ФРАГМЕНТ ТЕКСТА:
┄┄┄┄┄┄┄┄┄┄┄┄┄┄┄┄┄┄┄┄

Реакция Сталина была лаконичной и совершенно определенной:

Т. Афиногенов! Пьесу во втором варианте считаю неудачной.

И. Сталин.

10. XI. 33 г.

(Там же)

На сей раз приглашения встретиться и поговорить уже не последовало.

Видимо, Сталина разозлило, что, работая над вторым вариантом пьесы, Афиногенов некоторые его замечания проигнорировал. Особенно важно тут одно из них: «выстрел Нины», который Сталин в своем письме Афиногенову назвал «бессмысленным и ненужным», а в другом месте того же письма высказался о нем так:

► Для чего понадобился выстрел Нины? Он только запутывает дело и портит всю музыку.

«Выстрел Нины» был кульминацией афиногеновской пьесы. Нина, главная ее героиня, являющаяся в некотором смысле «рупором идей автора» (вот некоторые ключевые ее реплики: «...не знаем мы, что будет завтра генеральной линией – сегодня линия, завтра уклон. И в газетах всей правды не пишут...», «...врем мы и обманываем и подличаем...», «Так и все наши лозунги – на собраниях им аплодируют, а дома свою оценку дают, другую...»), крадет револьвер, намереваясь застрелиться, но в конце концов стреляет не в себя, а в замнаркома Рядового, старого большевика с героическим революционным прошлым. Рядовой тяжело ранен, но, спасая Нину, говорит, что по неосторожности выстрелил в себя сам, и умирает.

Коллизия, надо сказать, не самого высокого вкуса. Но Сталина она раздражила не только этим. И даже – совсем не этим.

Встреча Сталина с Афиногеновым, во время которой они обсуждали замысел будущей афиногеновской пьесы, состоялась в первых числах ноября 1932 года. А буквально несколько дней спустя – в ночь с 8 на 9 ноября – случилось одно из самых трагических событий в жизни Сталина: застрелилась его жена Надежда Аллилуева. Событие это не могло не наложить отпечаток на сталинское восприятие выстрела афиногеновской Нины:

► ...этот выстрел напомнил ему другой – прозвучавший в его кремлевской квартире.

(Н. Афанасьев. Я и Он. Александр Афиногенов: 1904—1941. Парадокс о драме. Перечитывая пьесы 1920– 1930-х годов. М., 1994)

┄┄┄┄┄┄┄┄┄┄┄┄┄┄┄┄┄┄┄┄

УСЛОВИЕ ЗАДАНИЯ:
Выпишите дословно отрывок из фрагмента о пьесе Афиногенова, начиная со слов «Встреча Сталина с» и заканчивая словами «его кремлевской квартире.». Эти материалы для работы не нужны.

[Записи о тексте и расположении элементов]

┄┄┄┄┄┄┄┄┄┄┄┄┄┄┄┄┄┄┄┄

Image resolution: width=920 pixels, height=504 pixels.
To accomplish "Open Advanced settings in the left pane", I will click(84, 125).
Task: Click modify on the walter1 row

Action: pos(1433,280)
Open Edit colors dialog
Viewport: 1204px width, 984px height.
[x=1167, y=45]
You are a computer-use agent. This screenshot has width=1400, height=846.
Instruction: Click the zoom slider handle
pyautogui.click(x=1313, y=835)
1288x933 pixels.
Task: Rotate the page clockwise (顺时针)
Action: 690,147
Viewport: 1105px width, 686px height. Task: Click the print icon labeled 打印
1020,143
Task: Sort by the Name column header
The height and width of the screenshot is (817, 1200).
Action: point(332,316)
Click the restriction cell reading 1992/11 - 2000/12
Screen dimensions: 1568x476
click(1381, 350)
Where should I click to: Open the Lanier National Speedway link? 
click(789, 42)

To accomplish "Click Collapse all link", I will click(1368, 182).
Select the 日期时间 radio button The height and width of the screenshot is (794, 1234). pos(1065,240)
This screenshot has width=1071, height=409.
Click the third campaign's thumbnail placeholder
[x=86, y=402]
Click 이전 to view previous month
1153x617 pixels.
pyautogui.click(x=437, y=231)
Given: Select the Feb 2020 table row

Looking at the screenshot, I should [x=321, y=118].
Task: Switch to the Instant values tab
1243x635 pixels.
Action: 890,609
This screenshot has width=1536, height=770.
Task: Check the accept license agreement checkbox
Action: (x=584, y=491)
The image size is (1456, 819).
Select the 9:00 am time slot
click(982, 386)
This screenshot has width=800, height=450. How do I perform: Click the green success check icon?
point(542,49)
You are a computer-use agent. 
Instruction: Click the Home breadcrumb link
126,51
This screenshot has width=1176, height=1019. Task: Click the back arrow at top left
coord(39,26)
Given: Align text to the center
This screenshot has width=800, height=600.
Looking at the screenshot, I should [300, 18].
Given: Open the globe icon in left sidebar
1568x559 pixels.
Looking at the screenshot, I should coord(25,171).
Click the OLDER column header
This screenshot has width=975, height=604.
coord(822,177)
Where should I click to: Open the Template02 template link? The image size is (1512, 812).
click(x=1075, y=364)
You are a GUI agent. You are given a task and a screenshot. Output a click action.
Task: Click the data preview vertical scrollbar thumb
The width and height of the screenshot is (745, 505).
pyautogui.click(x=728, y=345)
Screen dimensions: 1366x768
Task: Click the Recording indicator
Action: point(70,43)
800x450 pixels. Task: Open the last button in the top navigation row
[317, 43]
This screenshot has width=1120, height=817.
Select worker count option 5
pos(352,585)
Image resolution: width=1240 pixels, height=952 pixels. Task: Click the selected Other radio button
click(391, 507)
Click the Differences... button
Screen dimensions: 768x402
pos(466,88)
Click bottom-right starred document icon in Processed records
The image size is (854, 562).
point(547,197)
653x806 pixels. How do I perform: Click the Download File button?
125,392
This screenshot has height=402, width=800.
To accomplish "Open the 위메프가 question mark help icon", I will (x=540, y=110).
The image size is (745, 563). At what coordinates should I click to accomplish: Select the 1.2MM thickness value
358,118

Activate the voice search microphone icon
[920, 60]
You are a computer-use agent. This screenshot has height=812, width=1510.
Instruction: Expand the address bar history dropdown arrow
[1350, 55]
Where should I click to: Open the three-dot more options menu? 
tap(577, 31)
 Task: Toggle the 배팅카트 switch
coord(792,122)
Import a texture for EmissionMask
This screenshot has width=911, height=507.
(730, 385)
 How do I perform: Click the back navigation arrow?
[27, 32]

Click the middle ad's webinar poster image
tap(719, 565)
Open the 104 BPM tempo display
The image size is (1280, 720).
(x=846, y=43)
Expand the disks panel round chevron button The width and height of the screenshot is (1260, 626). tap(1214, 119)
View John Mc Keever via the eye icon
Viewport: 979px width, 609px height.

┄┄┄┄┄┄┄┄┄┄┄┄┄┄┄┄┄┄┄┄

ОТВЕТ К ЗАДАНИЮ:
Встреча Сталина с Афиногеновым, во время которой они обсуждали замысел будущей афиногеновской пьесы, состоялась в первых числах ноября 1932 года. А буквально несколько дней спустя – в ночь с 8 на 9 ноября – случилось одно из самых трагических событий в жизни Сталина: застрелилась его жена Надежда Аллилуева. Событие это не могло не наложить отпечаток на сталинское восприятие выстрела афиногеновской Нины:

► ...этот выстрел напомнил ему другой – прозвучавший в его кремлевской квартире.